[Records excerpted from a collection]
####
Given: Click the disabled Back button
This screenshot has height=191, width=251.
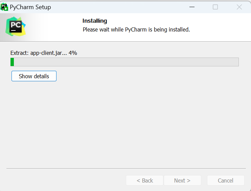Looking at the screenshot, I should click(x=144, y=181).
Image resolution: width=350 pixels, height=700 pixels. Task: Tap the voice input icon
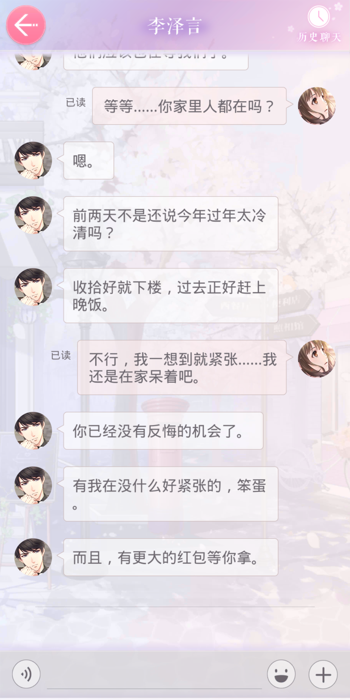pos(26,674)
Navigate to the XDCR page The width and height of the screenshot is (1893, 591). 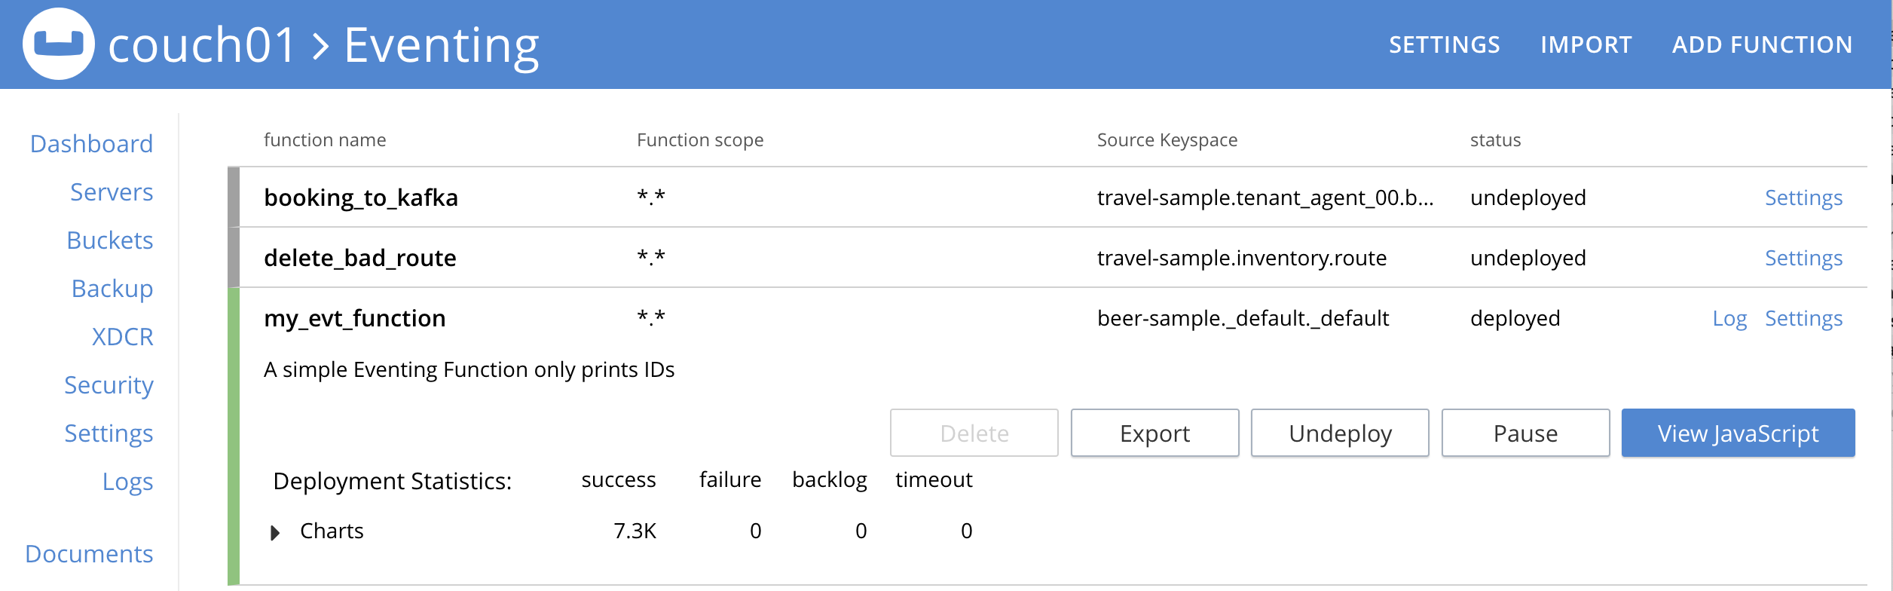(122, 337)
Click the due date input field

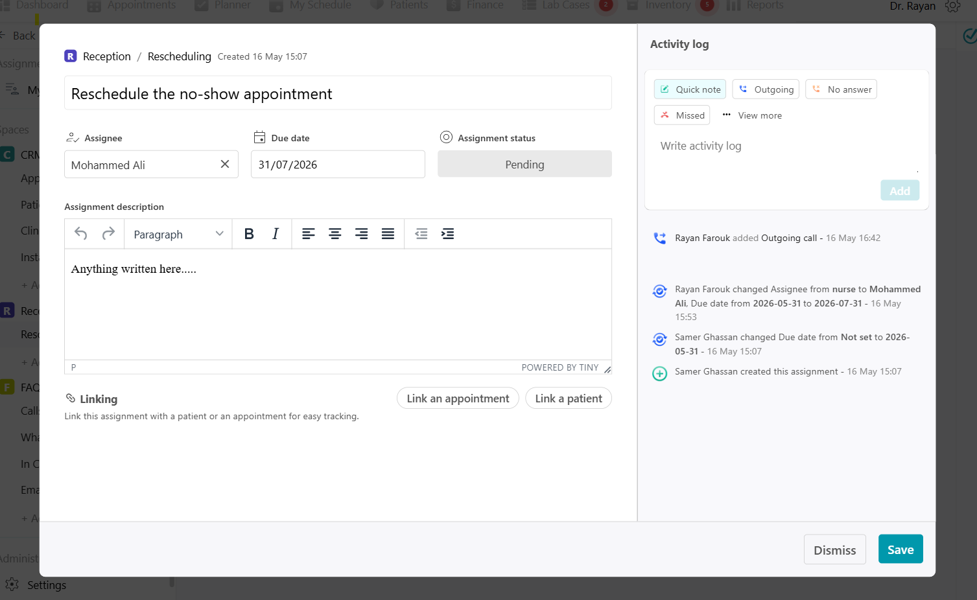tap(338, 165)
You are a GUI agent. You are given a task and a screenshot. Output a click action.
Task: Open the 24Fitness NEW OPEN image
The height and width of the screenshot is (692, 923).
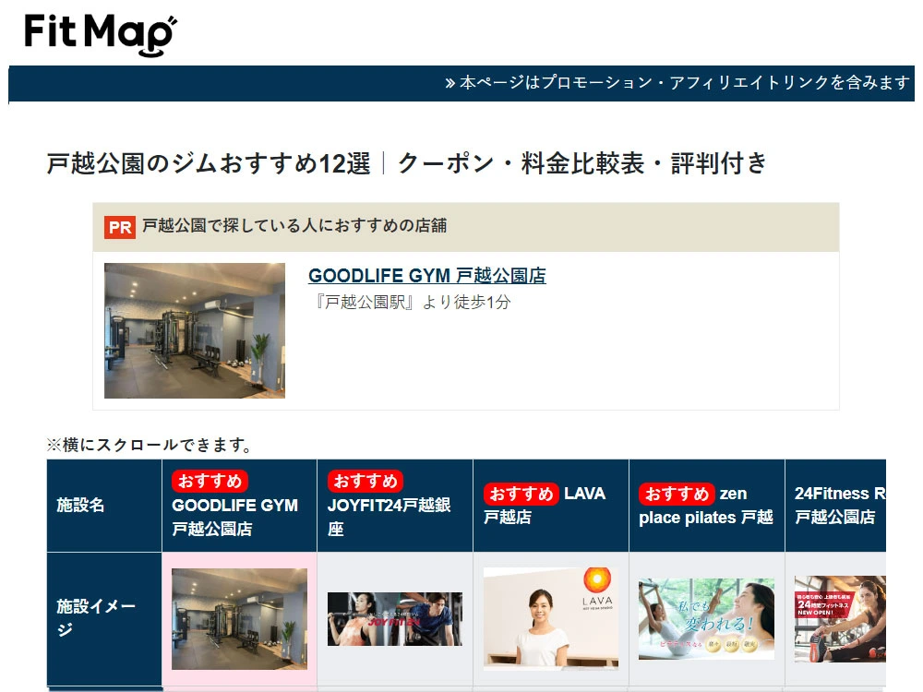pyautogui.click(x=839, y=618)

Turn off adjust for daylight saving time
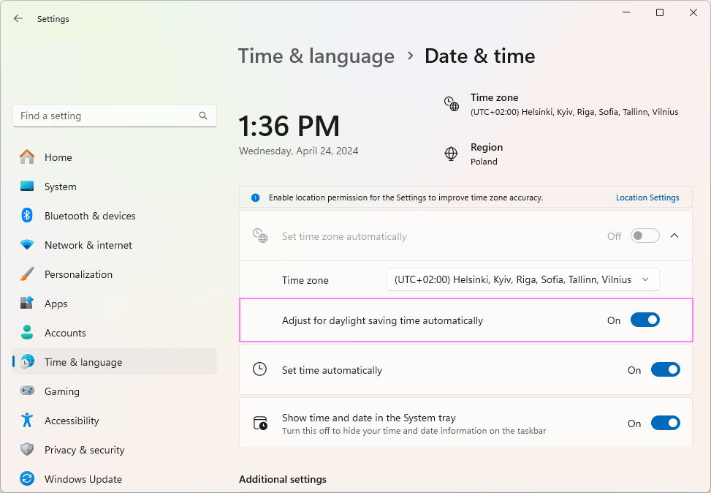point(645,320)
####
» **What is being asked**
Copy out verbatim everything from the line containing "Click the due date input field" down to the end of the listing above, omitting the pictures.

» **Result of the exercise**
Click the due date input field

tap(338, 165)
You are a GUI agent. You are given a task and a screenshot. Output a click action.
Task: Open the 24Fitness NEW OPEN image
The height and width of the screenshot is (692, 923).
pyautogui.click(x=839, y=618)

Turn off adjust for daylight saving time
point(645,320)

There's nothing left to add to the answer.